What to do: Wherever the line with "101convert.com (334, 2492)" sits in the listing below, transcribe from it up to and including the line with "Je konvertor AVI do GIF zdarma? (607, 2182)", exactly, and leave the remaining lines out.

▼

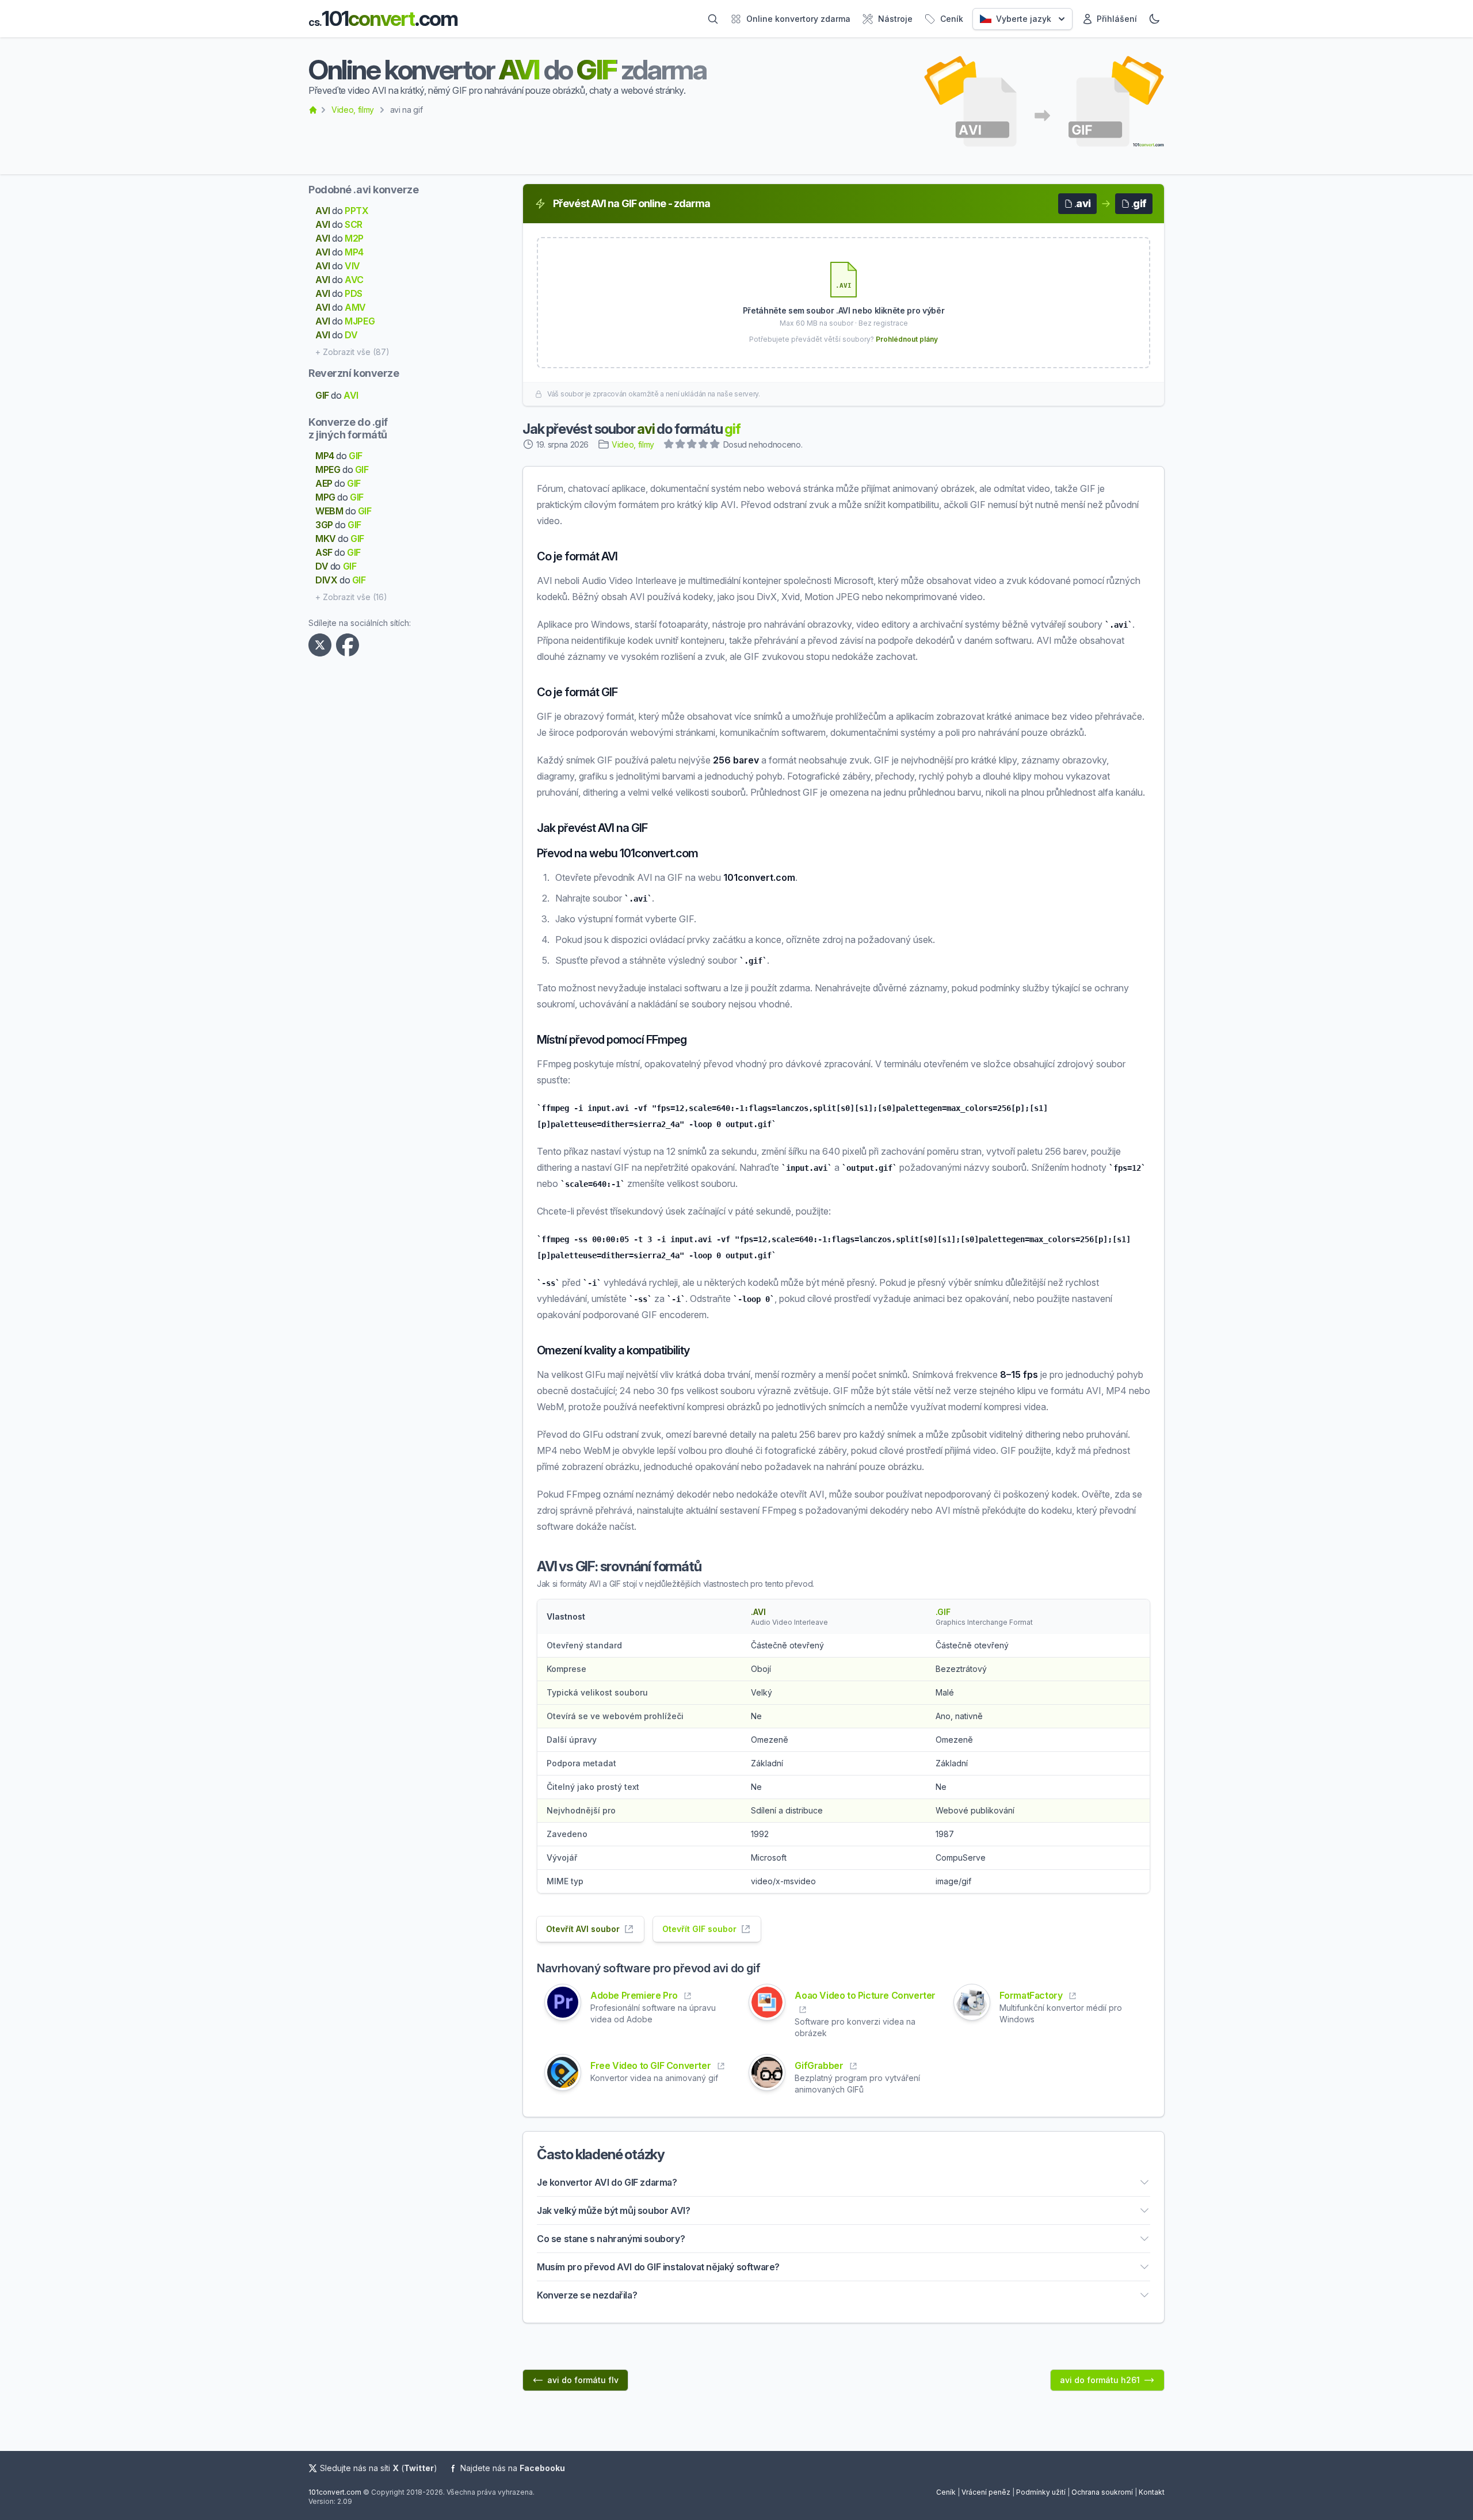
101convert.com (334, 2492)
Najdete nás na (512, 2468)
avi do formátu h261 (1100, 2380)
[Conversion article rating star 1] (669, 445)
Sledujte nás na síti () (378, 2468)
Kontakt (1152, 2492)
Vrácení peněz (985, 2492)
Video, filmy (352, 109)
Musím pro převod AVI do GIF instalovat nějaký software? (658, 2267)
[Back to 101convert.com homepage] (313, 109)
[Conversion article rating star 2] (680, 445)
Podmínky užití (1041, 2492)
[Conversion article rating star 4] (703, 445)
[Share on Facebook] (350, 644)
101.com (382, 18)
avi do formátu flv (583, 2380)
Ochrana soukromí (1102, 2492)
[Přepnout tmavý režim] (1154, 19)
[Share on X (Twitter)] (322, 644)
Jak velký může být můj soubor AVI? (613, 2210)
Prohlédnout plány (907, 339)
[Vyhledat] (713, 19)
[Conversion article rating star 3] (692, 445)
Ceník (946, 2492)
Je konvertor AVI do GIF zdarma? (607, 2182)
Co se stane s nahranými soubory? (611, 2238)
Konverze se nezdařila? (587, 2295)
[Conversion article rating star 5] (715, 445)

▲
▼

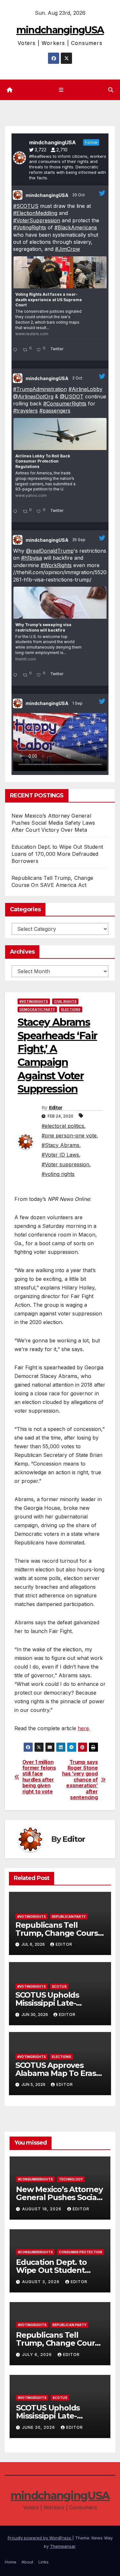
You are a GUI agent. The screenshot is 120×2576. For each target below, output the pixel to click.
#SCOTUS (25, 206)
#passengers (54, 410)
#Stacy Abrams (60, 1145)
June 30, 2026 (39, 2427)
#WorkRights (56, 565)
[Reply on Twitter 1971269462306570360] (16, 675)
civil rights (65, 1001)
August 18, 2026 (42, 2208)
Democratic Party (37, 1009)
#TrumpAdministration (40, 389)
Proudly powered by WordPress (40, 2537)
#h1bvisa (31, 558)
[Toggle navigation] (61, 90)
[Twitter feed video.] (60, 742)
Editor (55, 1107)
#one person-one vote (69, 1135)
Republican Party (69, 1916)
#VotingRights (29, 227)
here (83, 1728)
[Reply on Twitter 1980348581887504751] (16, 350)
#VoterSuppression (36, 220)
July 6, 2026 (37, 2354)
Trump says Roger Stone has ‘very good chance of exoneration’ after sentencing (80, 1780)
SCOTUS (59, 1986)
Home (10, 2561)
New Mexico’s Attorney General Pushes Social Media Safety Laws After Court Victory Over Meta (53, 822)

▲
▼

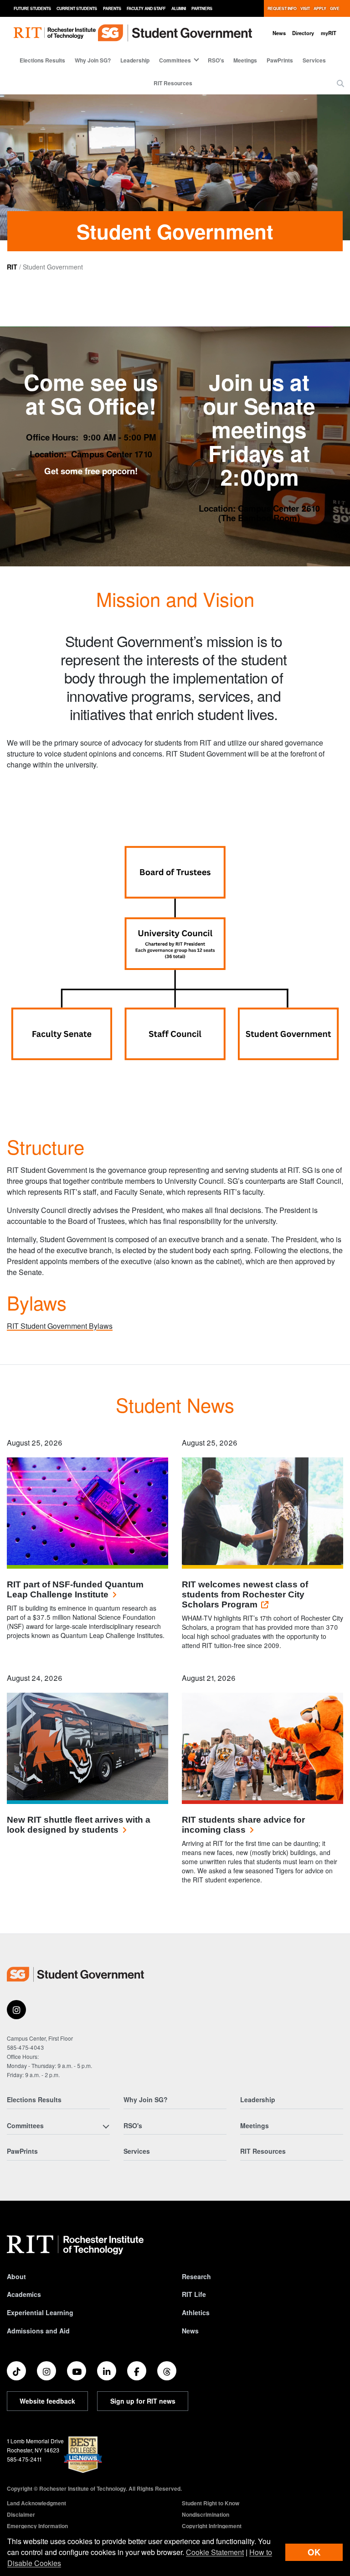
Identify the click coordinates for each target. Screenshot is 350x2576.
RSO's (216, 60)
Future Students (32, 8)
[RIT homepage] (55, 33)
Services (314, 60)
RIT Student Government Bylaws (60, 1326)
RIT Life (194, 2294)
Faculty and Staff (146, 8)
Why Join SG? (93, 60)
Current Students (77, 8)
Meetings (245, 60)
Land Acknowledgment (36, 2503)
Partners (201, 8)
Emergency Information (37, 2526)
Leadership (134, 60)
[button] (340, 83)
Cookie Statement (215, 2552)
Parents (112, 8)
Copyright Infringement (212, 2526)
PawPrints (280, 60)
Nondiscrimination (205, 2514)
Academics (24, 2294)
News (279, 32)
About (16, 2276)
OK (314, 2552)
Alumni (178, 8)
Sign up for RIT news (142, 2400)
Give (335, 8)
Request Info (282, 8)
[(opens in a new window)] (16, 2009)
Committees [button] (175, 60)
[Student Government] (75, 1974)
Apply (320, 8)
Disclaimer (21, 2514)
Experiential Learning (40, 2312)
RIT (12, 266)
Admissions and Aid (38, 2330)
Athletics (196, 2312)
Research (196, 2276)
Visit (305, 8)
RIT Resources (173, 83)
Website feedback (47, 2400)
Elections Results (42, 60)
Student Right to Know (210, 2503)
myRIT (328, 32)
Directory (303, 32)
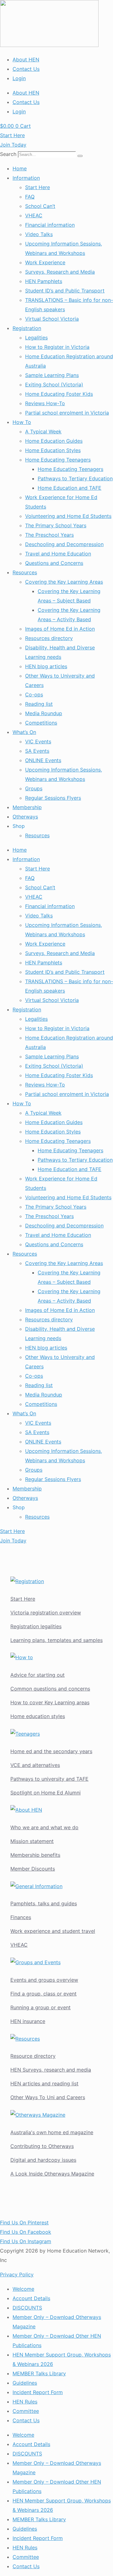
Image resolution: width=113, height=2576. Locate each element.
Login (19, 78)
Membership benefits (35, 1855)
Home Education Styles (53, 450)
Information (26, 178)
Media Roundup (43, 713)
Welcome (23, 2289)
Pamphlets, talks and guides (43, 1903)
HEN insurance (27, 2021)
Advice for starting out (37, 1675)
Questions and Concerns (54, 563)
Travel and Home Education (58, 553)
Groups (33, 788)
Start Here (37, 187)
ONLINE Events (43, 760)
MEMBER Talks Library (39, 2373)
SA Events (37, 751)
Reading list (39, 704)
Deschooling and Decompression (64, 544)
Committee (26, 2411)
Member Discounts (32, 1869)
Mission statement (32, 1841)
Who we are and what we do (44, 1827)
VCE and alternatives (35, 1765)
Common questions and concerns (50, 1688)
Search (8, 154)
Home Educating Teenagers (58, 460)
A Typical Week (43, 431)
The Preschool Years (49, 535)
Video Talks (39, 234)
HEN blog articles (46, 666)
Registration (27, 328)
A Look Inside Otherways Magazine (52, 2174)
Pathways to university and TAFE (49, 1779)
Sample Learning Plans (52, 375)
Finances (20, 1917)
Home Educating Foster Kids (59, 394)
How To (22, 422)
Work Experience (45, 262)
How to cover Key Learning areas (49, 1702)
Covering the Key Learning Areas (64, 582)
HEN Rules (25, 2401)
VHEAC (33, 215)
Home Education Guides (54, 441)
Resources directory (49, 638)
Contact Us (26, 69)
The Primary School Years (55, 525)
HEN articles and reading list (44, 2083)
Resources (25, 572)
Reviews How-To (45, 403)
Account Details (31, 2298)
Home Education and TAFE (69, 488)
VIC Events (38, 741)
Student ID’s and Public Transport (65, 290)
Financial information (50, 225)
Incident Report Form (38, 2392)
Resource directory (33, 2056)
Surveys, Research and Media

▲

Expected answer:
101convert.com (334, 2492)
Najdete nás na (512, 2468)
avi do formátu h261 (1100, 2380)
[Conversion article rating star 1] (669, 445)
Sledujte nás na síti () (378, 2468)
Kontakt (1152, 2492)
Vrácení peněz (985, 2492)
Video, filmy (352, 109)
Musím pro převod AVI do GIF instalovat nějaký software? (658, 2267)
[Back to 101convert.com homepage] (313, 109)
[Conversion article rating star 2] (680, 445)
Podmínky užití (1041, 2492)
[Conversion article rating star 4] (703, 445)
[Share on Facebook] (350, 644)
101.com (382, 18)
avi do formátu flv (583, 2380)
Ochrana soukromí (1102, 2492)
[Přepnout tmavý režim] (1154, 19)
[Share on X (Twitter)] (322, 644)
Jak velký může být můj soubor AVI? (613, 2210)
Prohlédnout plány (907, 339)
[Vyhledat] (713, 19)
[Conversion article rating star 3] (692, 445)
Ceník (946, 2492)
Je konvertor AVI do GIF zdarma? (607, 2182)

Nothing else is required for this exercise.